SOURCE DATA >>

########

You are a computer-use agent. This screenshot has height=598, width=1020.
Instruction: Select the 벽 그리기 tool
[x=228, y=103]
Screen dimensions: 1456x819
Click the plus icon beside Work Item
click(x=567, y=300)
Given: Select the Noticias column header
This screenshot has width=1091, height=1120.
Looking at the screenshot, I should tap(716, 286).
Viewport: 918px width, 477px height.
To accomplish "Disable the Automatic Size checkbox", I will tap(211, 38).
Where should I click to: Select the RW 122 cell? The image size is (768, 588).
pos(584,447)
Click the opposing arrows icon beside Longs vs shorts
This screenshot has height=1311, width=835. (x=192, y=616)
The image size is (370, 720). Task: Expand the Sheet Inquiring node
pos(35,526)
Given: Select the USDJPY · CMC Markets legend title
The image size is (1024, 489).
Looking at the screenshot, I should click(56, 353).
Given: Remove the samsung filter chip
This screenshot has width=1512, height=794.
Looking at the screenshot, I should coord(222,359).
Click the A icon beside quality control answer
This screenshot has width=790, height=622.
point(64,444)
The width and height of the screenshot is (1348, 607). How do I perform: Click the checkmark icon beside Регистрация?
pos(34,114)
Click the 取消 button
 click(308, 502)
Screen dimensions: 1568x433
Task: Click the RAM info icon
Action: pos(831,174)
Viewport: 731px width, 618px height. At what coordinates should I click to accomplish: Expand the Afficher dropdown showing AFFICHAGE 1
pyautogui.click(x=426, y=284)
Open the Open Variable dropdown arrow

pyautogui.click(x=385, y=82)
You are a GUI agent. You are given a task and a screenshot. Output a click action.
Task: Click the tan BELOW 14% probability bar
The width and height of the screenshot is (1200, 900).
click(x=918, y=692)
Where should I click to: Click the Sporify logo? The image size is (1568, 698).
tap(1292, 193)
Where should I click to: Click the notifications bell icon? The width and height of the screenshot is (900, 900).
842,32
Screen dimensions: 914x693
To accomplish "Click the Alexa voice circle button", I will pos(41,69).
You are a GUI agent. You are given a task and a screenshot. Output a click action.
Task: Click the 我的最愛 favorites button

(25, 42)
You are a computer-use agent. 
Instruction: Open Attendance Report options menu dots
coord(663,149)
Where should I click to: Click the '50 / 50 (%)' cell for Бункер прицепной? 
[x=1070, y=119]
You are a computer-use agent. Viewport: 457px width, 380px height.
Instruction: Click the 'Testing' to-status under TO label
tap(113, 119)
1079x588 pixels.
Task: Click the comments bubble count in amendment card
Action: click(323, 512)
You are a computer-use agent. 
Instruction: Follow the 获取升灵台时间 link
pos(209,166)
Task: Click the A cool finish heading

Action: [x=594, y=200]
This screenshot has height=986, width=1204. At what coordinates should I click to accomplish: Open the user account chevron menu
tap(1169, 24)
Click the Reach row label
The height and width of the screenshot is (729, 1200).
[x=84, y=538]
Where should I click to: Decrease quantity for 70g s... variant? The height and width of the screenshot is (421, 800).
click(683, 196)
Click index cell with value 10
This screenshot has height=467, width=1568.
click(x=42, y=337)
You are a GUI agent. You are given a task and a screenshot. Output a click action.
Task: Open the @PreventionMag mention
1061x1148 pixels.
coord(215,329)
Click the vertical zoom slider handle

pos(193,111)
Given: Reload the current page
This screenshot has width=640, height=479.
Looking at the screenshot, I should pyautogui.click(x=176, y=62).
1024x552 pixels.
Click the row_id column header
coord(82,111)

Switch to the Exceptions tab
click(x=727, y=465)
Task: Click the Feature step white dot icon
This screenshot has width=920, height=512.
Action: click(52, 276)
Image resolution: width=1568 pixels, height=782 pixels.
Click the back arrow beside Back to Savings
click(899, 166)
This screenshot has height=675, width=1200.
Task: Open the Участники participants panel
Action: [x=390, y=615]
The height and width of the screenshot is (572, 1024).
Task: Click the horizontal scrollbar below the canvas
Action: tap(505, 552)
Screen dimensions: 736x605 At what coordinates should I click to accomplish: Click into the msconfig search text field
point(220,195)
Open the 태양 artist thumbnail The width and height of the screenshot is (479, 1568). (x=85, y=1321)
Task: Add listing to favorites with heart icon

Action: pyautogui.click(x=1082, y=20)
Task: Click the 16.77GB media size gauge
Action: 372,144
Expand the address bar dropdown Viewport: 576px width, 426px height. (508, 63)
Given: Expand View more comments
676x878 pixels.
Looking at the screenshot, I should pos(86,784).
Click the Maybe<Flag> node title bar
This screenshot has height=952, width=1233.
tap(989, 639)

########

DESCRIPTION OF THE TASK >>
Now that the records have been shown, restate each one word for word.

ANSWER SPACE >>
You are a computer-use agent. This screenshot has height=598, width=1020.
Instruction: Select the 벽 그리기 tool
[x=228, y=103]
Screen dimensions: 1456x819
Click the plus icon beside Work Item
click(x=567, y=300)
Given: Select the Noticias column header
This screenshot has width=1091, height=1120.
Looking at the screenshot, I should tap(716, 286).
Viewport: 918px width, 477px height.
To accomplish "Disable the Automatic Size checkbox", I will tap(211, 38).
Where should I click to: Select the RW 122 cell? The image size is (768, 588).
pos(584,447)
Click the opposing arrows icon beside Longs vs shorts
This screenshot has height=1311, width=835. (x=192, y=616)
The image size is (370, 720). Task: Expand the Sheet Inquiring node
pos(35,526)
Given: Select the USDJPY · CMC Markets legend title
The image size is (1024, 489).
Looking at the screenshot, I should click(56, 353).
Given: Remove the samsung filter chip
This screenshot has width=1512, height=794.
Looking at the screenshot, I should coord(222,359).
Click the A icon beside quality control answer
This screenshot has width=790, height=622.
point(64,444)
The width and height of the screenshot is (1348, 607). How do I perform: Click the checkmark icon beside Регистрация?
pos(34,114)
Click the 取消 button
 click(308, 502)
Screen dimensions: 1568x433
Task: Click the RAM info icon
Action: pos(831,174)
Viewport: 731px width, 618px height. At what coordinates should I click to accomplish: Expand the Afficher dropdown showing AFFICHAGE 1
pyautogui.click(x=426, y=284)
Open the Open Variable dropdown arrow

pyautogui.click(x=385, y=82)
You are a GUI agent. You are given a task and a screenshot. Output a click action.
Task: Click the tan BELOW 14% probability bar
The width and height of the screenshot is (1200, 900).
click(x=918, y=692)
Where should I click to: Click the Sporify logo? The image size is (1568, 698).
tap(1292, 193)
Where should I click to: Click the notifications bell icon? The width and height of the screenshot is (900, 900).
842,32
Screen dimensions: 914x693
To accomplish "Click the Alexa voice circle button", I will pos(41,69).
You are a GUI agent. You are given a task and a screenshot. Output a click action.
Task: Click the 我的最愛 favorites button

(25, 42)
You are a computer-use agent. 
Instruction: Open Attendance Report options menu dots
coord(663,149)
Where should I click to: Click the '50 / 50 (%)' cell for Бункер прицепной? 
[x=1070, y=119]
You are a computer-use agent. Viewport: 457px width, 380px height.
Instruction: Click the 'Testing' to-status under TO label
tap(113, 119)
1079x588 pixels.
Task: Click the comments bubble count in amendment card
Action: click(323, 512)
You are a computer-use agent. 
Instruction: Follow the 获取升灵台时间 link
pos(209,166)
Task: Click the A cool finish heading

Action: [x=594, y=200]
This screenshot has height=986, width=1204. At what coordinates should I click to accomplish: Open the user account chevron menu
tap(1169, 24)
Click the Reach row label
The height and width of the screenshot is (729, 1200).
[x=84, y=538]
Where should I click to: Decrease quantity for 70g s... variant? The height and width of the screenshot is (421, 800).
click(683, 196)
Click index cell with value 10
This screenshot has height=467, width=1568.
click(x=42, y=337)
You are a GUI agent. You are given a task and a screenshot. Output a click action.
Task: Open the @PreventionMag mention
1061x1148 pixels.
coord(215,329)
Click the vertical zoom slider handle

pos(193,111)
Given: Reload the current page
This screenshot has width=640, height=479.
Looking at the screenshot, I should pyautogui.click(x=176, y=62).
1024x552 pixels.
Click the row_id column header
coord(82,111)

Switch to the Exceptions tab
click(x=727, y=465)
Task: Click the Feature step white dot icon
This screenshot has width=920, height=512.
Action: click(52, 276)
Image resolution: width=1568 pixels, height=782 pixels.
Click the back arrow beside Back to Savings
click(899, 166)
This screenshot has height=675, width=1200.
Task: Open the Участники participants panel
Action: [x=390, y=615]
The height and width of the screenshot is (572, 1024).
Task: Click the horizontal scrollbar below the canvas
Action: tap(505, 552)
Screen dimensions: 736x605 At what coordinates should I click to accomplish: Click into the msconfig search text field
point(220,195)
Open the 태양 artist thumbnail The width and height of the screenshot is (479, 1568). (x=85, y=1321)
Task: Add listing to favorites with heart icon

Action: pyautogui.click(x=1082, y=20)
Task: Click the 16.77GB media size gauge
Action: 372,144
Expand the address bar dropdown Viewport: 576px width, 426px height. (508, 63)
Given: Expand View more comments
676x878 pixels.
Looking at the screenshot, I should pos(86,784).
Click the Maybe<Flag> node title bar
This screenshot has height=952, width=1233.
tap(989, 639)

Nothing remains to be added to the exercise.